What is the 'bill of divorcement' mentioned in the Torah?
Deuteronomy 24:1 instructs a husband to write a formal document, give it to his wife's hand, and send her from his house Deuteronomy 24:1. In Jewish law this became the get, a precisely worded Aramaic document. Without it, a woman is considered still married (agunah problem). The Torah doesn't specify the document's content — that was developed by the rabbis over centuries.
Can a divorced woman in the Torah remarry?
Yes — Deuteronomy 24:2 implies she may go and become another man's wife. However, Deuteronomy 24:4 explicitly forbids her first husband from taking her back after she has remarried, calling it an "abomination before the LORD" Deuteronomy 24:4. Her status as a divorced woman also gives her full legal standing to make binding vows independently, as Numbers 30:9 confirms Numbers 30:9.
Does the Torah say anything about a woman divorcing her husband?
The Torah text in Deuteronomy 24:1–4 addresses only the husband's right to issue a divorce Deuteronomy 24:1 Deuteronomy 24:3. Rabbinic law later required the wife's consent for the get to be valid (Rabbenu Gershom's decree, c. 1000 CE), but it didn't grant her the right to initiate. This asymmetry is a major point of difference with Islam's khul' and modern civil divorce law.

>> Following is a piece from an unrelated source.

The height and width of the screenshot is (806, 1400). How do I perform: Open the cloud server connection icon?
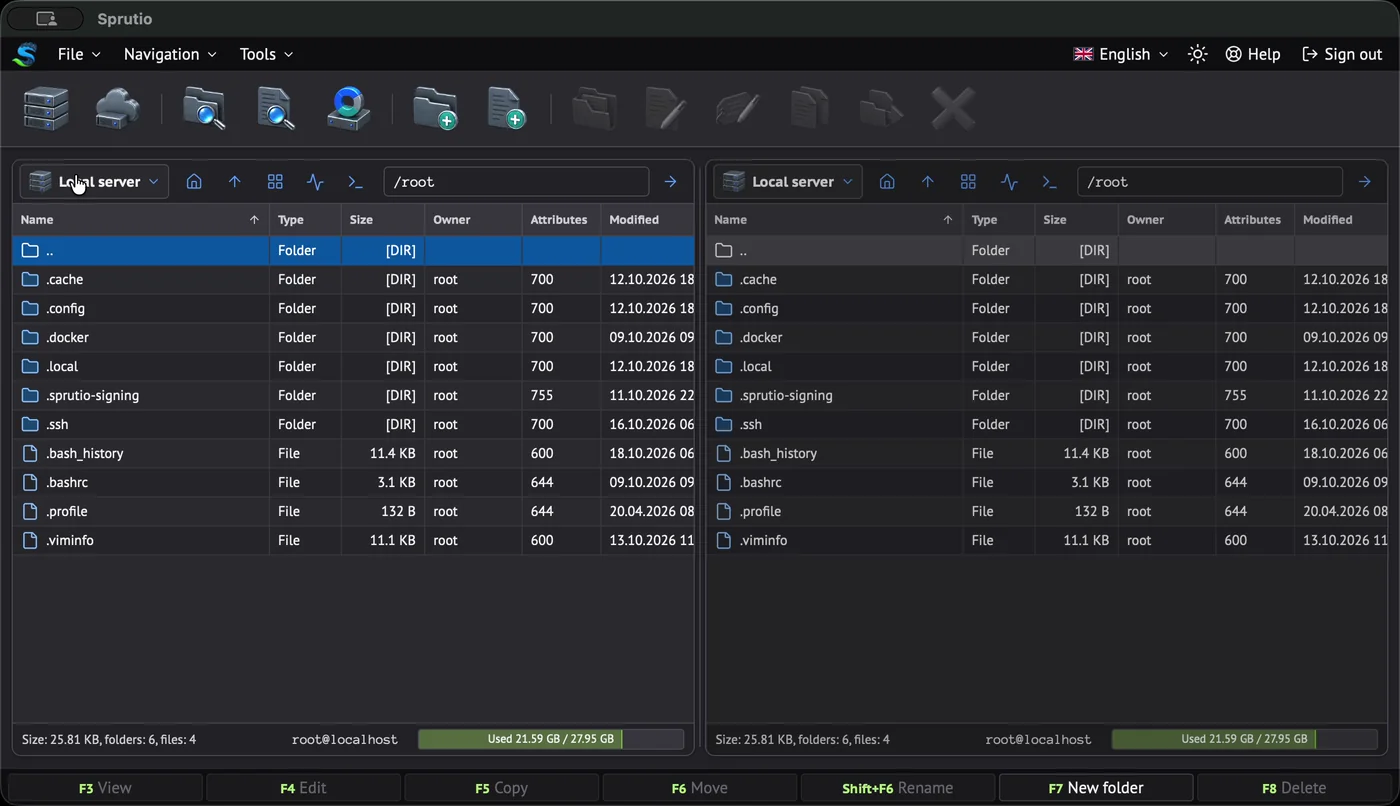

How does Christianity interpret the Torah's divorce law?
Christianity acknowledges the Torah's permission in Deuteronomy 24:1 Deuteronomy 24:1 but generally views Jesus's teaching in Matthew 19 as superseding it. Jesus called the Mosaic permission a concession to human "hardness of heart." The prohibition on adultery Exodus 20:14 is retained as fully binding. Catholic tradition developed annulment as an alternative to divorce, while Protestant Reformers like Luther accepted divorce for adultery and desertion.
What does 'some uncleanness' mean in Deuteronomy 24:1?
The Hebrew ervat davar — rendered "some uncleanness" or "matter of nakedness" in the KJV Deuteronomy 24:1 — was the most debated phrase in ancient Jewish divorce law. The school of Shammai restricted it to sexual indecency, while the school of Hillel interpreted it broadly as any objectionable behavior. This debate is recorded in the Mishnah (Gittin 9:10) and shaped centuries of Jewish legal development.